> [DAFTAR TUGAS]
(1) Berdasarkan artikel tentang perdebatan istilah "kafir", jelaskan mengapa penulis menganggap diksi itu terlampau sulit dipahami.
(2) Salin persis bagian artikel tentang perdebatan istilah "kafir", mulai dari "Untuk lebih memahami" dan berakhir pada "klasik berbahasa Arab.".

Konteks politik tentu saja menarik perdebatan ini menjadi lebih sengit, terlebih di saat suhu politik memanas menjelang Pilpres 2019. NU kemudian dituduh sebagai kelompok oportunis, liberalis, dan masih banyak tuduhan lainnya yang sarat nuansa kepentingan politik. NU yang sejauh ini dekat dengan Jokowi, lalu "dihabisi" oleh kelompok-kelompok penentangnya.
Saya justru melihat, mereka yang menuduh NU berpolitik dengan fatwa "kafir" memang sejauh ini merupakan pendukung Prabowo, sehingga sulit dilihat dalam konteks diskursus agama yang lebih mengedepankan nalar keagamaan.
Yang ada justru ada semacam upaya pengalihan isu politik, dimana NU dituduh akan mengamandemen ayat Alquran dengan mengganti "kafir" dengan "non-muslim".
Bagi saya ini sangat berlebihan, terlebih banyak yang tidak memahami secara lebih jauh, bagaimana istilah "kafir" ini dapat dibagi secara teologis maupun sosiologis.
Untuk lebih memahami diksi ini memang terlampau sulit, sebab, kebanyakan jika ingin melihat konteks "kafir" secara lebih komprehensif harus merujuk pada kitab-kitab klasik berbahasa Arab.

> [INFORMASI YANG DIBERIKAN]
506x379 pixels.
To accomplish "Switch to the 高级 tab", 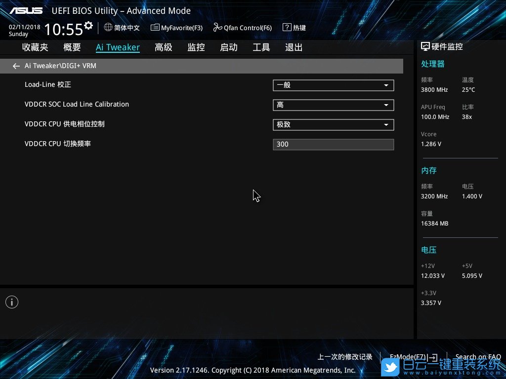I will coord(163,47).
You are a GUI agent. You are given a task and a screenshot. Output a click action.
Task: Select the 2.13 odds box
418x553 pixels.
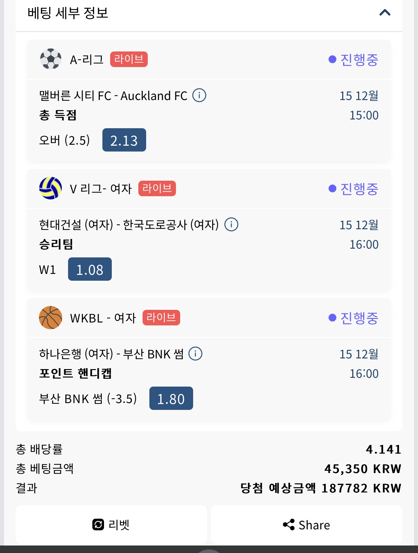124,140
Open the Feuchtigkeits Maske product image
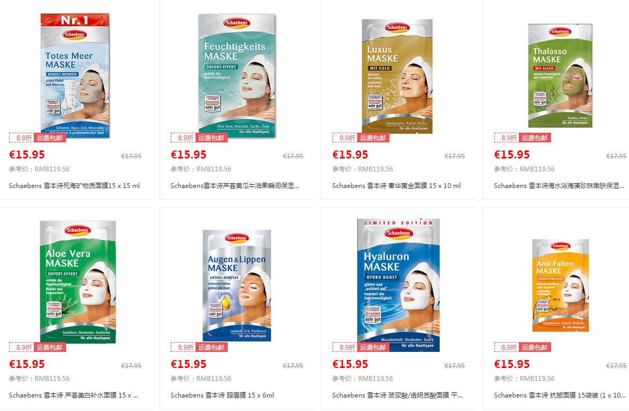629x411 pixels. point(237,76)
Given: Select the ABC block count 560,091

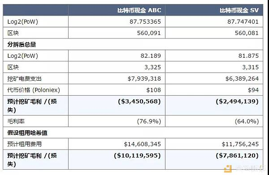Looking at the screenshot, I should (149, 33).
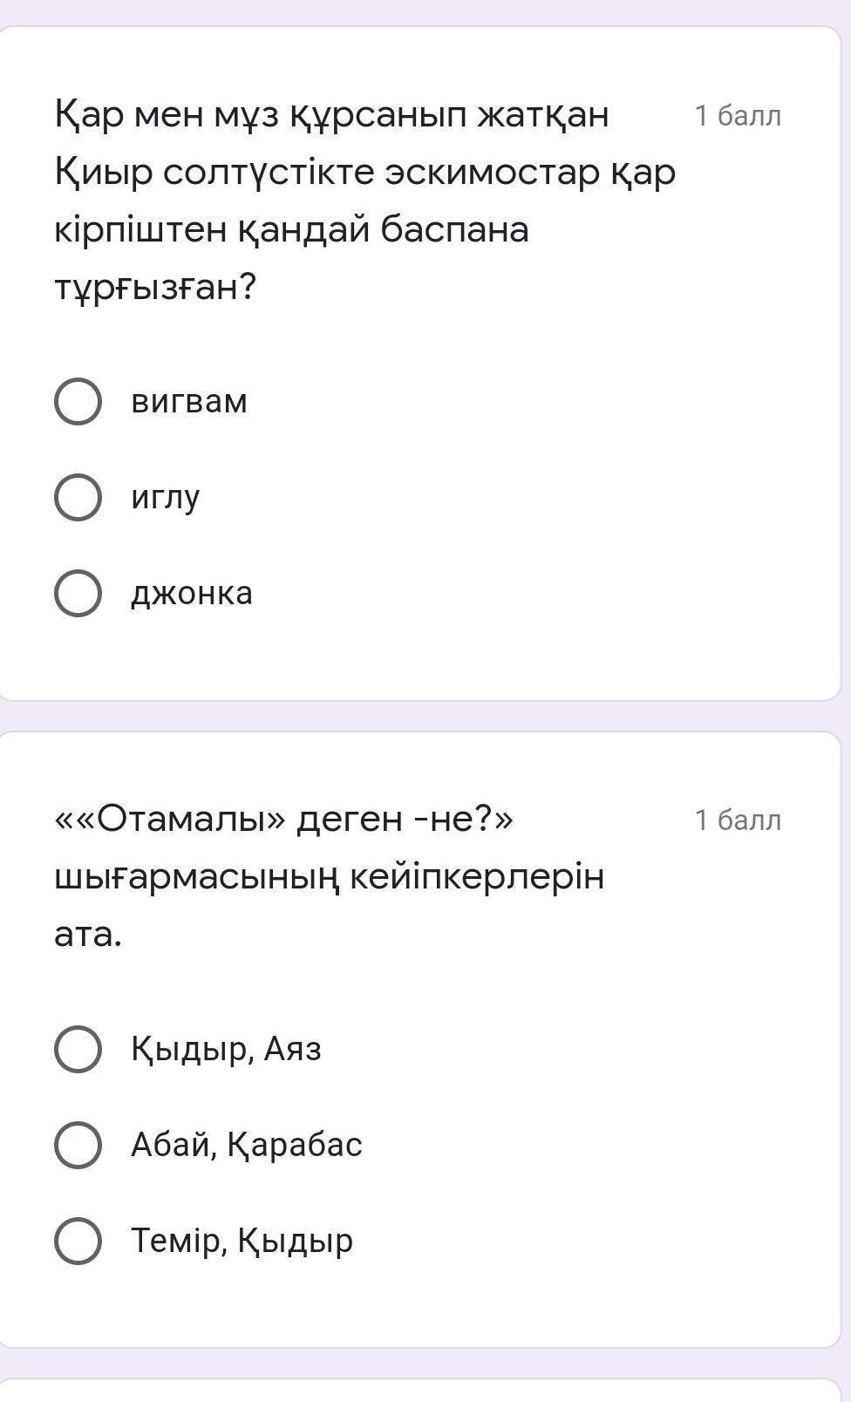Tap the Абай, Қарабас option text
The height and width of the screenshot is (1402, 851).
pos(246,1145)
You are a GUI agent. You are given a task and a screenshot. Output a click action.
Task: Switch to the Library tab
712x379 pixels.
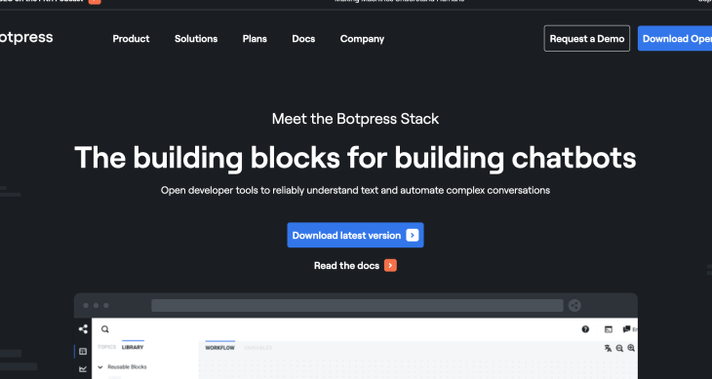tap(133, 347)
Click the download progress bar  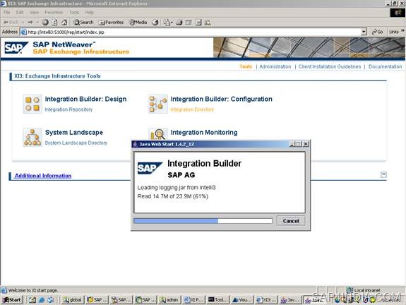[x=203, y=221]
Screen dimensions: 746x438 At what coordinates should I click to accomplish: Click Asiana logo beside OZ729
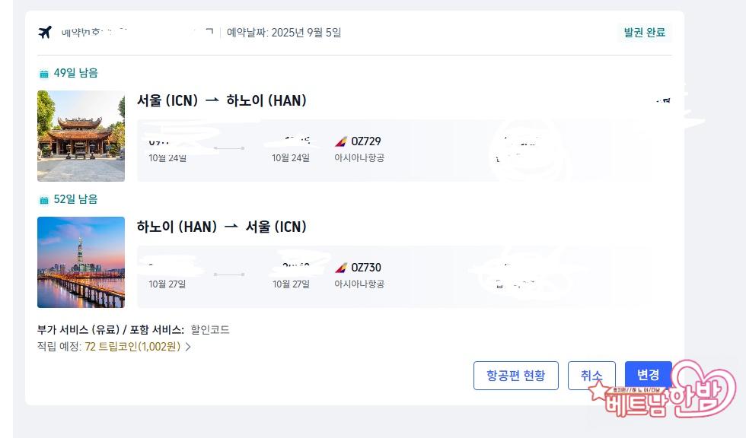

> [HASIL LATIHAN]
(1) Menurut penulis, diksi "kafir" terlampau sulit dipahami karena untuk melihat konteksnya secara lebih komprehensif, umumnya orang harus merujuk pada kitab-kitab klasik berbahasa Arab.

(2)
Untuk lebih memahami diksi ini memang terlampau sulit, sebab, kebanyakan jika ingin melihat konteks "kafir" secara lebih komprehensif harus merujuk pada kitab-kitab klasik berbahasa Arab.